■ Instruction
Rewrite the lines below, substituting "symbol" for each occurrence of "icon" and leaving all other text unchanged.
● ● ● ● ●
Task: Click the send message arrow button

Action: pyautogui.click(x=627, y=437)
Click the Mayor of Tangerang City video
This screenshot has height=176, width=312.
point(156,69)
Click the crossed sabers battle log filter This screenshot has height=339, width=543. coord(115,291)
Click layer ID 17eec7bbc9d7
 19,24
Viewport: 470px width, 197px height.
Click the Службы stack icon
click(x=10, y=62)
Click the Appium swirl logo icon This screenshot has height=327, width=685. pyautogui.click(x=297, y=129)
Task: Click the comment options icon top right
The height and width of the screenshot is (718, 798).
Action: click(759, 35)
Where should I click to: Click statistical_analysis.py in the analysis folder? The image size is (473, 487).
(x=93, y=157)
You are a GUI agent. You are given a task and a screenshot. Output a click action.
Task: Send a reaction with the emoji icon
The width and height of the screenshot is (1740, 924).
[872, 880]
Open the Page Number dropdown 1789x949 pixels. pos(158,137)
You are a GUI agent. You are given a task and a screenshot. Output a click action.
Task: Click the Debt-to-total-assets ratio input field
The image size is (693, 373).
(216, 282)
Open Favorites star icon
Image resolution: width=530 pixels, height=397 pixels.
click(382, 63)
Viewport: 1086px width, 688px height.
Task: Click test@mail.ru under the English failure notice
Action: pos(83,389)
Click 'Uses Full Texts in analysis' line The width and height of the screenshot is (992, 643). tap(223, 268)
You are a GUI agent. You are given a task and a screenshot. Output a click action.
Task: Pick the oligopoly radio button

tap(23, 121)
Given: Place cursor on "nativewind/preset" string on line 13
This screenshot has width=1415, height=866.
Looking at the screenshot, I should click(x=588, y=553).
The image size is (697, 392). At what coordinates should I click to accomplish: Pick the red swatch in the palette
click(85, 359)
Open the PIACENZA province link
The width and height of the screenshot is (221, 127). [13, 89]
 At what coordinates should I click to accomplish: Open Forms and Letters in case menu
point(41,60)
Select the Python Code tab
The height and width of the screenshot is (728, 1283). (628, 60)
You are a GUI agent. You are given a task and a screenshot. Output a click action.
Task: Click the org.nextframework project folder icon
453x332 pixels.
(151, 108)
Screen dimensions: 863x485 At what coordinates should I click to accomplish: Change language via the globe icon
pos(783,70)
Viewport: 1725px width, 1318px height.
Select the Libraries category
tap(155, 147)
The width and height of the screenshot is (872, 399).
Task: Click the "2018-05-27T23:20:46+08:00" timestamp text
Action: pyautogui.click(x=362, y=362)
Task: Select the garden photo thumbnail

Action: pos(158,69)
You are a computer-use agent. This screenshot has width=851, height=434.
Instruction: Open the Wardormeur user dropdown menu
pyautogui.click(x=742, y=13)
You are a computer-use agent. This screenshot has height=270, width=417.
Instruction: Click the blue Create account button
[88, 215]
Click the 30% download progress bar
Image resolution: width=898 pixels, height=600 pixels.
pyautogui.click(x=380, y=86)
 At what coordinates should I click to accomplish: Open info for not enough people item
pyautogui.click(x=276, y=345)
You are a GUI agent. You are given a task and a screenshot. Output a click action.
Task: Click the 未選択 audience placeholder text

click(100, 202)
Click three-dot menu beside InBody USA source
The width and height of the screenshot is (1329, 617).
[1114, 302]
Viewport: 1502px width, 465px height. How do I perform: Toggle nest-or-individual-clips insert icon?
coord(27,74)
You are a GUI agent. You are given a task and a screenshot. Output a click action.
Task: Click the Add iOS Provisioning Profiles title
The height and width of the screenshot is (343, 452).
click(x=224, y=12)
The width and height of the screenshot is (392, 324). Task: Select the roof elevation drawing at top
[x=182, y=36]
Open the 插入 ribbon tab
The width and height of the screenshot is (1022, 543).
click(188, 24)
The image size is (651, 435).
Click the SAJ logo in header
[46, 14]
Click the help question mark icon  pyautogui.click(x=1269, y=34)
● ● ● ● ●
■ Final answer
Task: Click the send message arrow button

Action: pyautogui.click(x=627, y=437)
Click the Mayor of Tangerang City video
This screenshot has height=176, width=312.
point(156,69)
Click the crossed sabers battle log filter This screenshot has height=339, width=543. coord(115,291)
Click layer ID 17eec7bbc9d7
 19,24
Viewport: 470px width, 197px height.
Click the Службы stack symbol
click(x=10, y=62)
Click the Appium swirl logo symbol This screenshot has height=327, width=685. pyautogui.click(x=297, y=129)
Task: Click the comment options symbol top right
The height and width of the screenshot is (718, 798).
Action: click(759, 35)
Where should I click to: Click statistical_analysis.py in the analysis folder? The image size is (473, 487).
(x=93, y=157)
You are a GUI agent. You are given a task and a screenshot. Output a click action.
Task: Send a reaction with the emoji symbol
The width and height of the screenshot is (1740, 924).
[872, 880]
Open the Page Number dropdown 1789x949 pixels. pos(158,137)
You are a GUI agent. You are given a task and a screenshot. Output a click action.
Task: Click the Debt-to-total-assets ratio input field
The image size is (693, 373).
(216, 282)
Open Favorites star symbol
Image resolution: width=530 pixels, height=397 pixels.
click(382, 63)
Viewport: 1086px width, 688px height.
Task: Click test@mail.ru under the English failure notice
Action: pos(83,389)
Click 'Uses Full Texts in analysis' line The width and height of the screenshot is (992, 643). tap(223, 268)
You are a GUI agent. You are given a task and a screenshot. Output a click action.
Task: Pick the oligopoly radio button

tap(23, 121)
Given: Place cursor on "nativewind/preset" string on line 13
This screenshot has width=1415, height=866.
Looking at the screenshot, I should click(x=588, y=553).
The image size is (697, 392). At what coordinates should I click to accomplish: Pick the red swatch in the palette
click(85, 359)
Open the PIACENZA province link
The width and height of the screenshot is (221, 127). [13, 89]
 At what coordinates should I click to accomplish: Open Forms and Letters in case menu
point(41,60)
Select the Python Code tab
The height and width of the screenshot is (728, 1283). (628, 60)
You are a GUI agent. You are given a task and a screenshot. Output a click action.
Task: Click the org.nextframework project folder symbol
453x332 pixels.
(151, 108)
Screen dimensions: 863x485 At what coordinates should I click to accomplish: Change language via the globe symbol
pos(783,70)
Viewport: 1725px width, 1318px height.
Select the Libraries category
tap(155, 147)
The width and height of the screenshot is (872, 399).
Task: Click the "2018-05-27T23:20:46+08:00" timestamp text
Action: pyautogui.click(x=362, y=362)
Task: Select the garden photo thumbnail

Action: pos(158,69)
You are a computer-use agent. This screenshot has width=851, height=434.
Instruction: Open the Wardormeur user dropdown menu
pyautogui.click(x=742, y=13)
You are a computer-use agent. This screenshot has height=270, width=417.
Instruction: Click the blue Create account button
[88, 215]
Click the 30% download progress bar
Image resolution: width=898 pixels, height=600 pixels.
pyautogui.click(x=380, y=86)
 At what coordinates should I click to accomplish: Open info for not enough people item
pyautogui.click(x=276, y=345)
You are a GUI agent. You are given a task and a screenshot. Output a click action.
Task: Click the 未選択 audience placeholder text

click(100, 202)
Click three-dot menu beside InBody USA source
The width and height of the screenshot is (1329, 617).
[1114, 302]
Viewport: 1502px width, 465px height. How do I perform: Toggle nest-or-individual-clips insert symbol?
coord(27,74)
You are a GUI agent. You are given a task and a screenshot. Output a click action.
Task: Click the Add iOS Provisioning Profiles title
The height and width of the screenshot is (343, 452).
click(x=224, y=12)
The width and height of the screenshot is (392, 324). Task: Select the roof elevation drawing at top
[x=182, y=36]
Open the 插入 ribbon tab
The width and height of the screenshot is (1022, 543).
click(188, 24)
The image size is (651, 435).
Click the SAJ logo in header
[46, 14]
Click the help question mark symbol  pyautogui.click(x=1269, y=34)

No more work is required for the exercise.